Context switching and FPU

Question about which tools to use, bugs, the best way to implement a function, etc should go here. Don't forget to see if your question is answered in the wiki first! When in doubt post here.
User avatar
Brendan
Member
Member
Posts: 8561
Joined: Sat Jan 15, 2005 12:00 am
Location: At his keyboard!
Contact:

Re: Context switching and FPU

Post by Brendan »

Hi,
matute81 wrote:But I have an answer, must I do FPU context switch like described in Intel software dev man?
You have about 5 choices:
  • do the "automatically saving FPU/MMX/SSE state on task switches" thing as described in Intel's manual; which does not work for multi-CPU
  • do the "automatically saving FPU/MMX/SSE state on task switches" thing as described in Intel's manual; but use IPIs to force it to work for multi-CPU
  • adapt the "automatically saving FPU/MMX/SSE state on task switches" thing described in Intel's manual, so that the state is saved during the task switch if it was used, and the state is loaded during the "device not available" exception if it's needed (not during task switches)
  • adapt the "automatically saving FPU/MMX/SSE state on task switches" thing described in Intel's manual, so that the state is always saved during the task switch if it was used, and loaded during the task switch (if the task has used the FPU/MMX/SSE previously)
  • just save the FPU/MMX/SSE state during task switches (regardless of whether it's used or not); and forget about the TS flag and "device not available" exception
For all of the choices, performance will vary.

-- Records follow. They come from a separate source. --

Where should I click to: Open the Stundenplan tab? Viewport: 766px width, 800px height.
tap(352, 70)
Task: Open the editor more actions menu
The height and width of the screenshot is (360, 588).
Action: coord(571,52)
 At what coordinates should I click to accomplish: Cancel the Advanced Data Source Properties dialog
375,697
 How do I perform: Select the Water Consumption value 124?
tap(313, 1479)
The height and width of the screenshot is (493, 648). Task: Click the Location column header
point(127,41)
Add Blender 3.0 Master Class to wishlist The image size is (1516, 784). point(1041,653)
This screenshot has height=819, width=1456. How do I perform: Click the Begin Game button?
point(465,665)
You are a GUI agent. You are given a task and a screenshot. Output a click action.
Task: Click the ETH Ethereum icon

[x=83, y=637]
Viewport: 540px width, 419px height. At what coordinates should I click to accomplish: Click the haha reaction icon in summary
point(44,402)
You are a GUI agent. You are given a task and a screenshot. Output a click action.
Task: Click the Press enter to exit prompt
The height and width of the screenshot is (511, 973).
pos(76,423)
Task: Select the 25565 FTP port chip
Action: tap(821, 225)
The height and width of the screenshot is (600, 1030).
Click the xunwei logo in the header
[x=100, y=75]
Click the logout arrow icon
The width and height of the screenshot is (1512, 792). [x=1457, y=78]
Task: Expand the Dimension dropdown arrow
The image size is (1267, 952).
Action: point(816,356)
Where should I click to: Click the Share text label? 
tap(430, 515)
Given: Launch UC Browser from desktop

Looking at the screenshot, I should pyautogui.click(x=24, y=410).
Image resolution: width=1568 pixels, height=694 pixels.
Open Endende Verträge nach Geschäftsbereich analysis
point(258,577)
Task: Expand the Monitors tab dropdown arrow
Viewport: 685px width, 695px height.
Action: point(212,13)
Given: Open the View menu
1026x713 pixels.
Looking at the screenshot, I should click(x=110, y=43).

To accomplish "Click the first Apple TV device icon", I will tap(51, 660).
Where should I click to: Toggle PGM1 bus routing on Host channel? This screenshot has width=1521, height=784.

For example, for the second choice, if all tasks always use FPU/MMX/SSE then you'd have the overhead of the "device not available" exception and the overhead of the IPI/s for no reason (but if no tasks use FPU/MMX/SSE then you avoid overhead); and for the last choice, if all tasks don't use FPU/MMX/SSE then you'd have the overhead saving the FPU/MMX/SSE state for no reason (but if all tasks always use FPU/MMX/SSE then you avoid overhead).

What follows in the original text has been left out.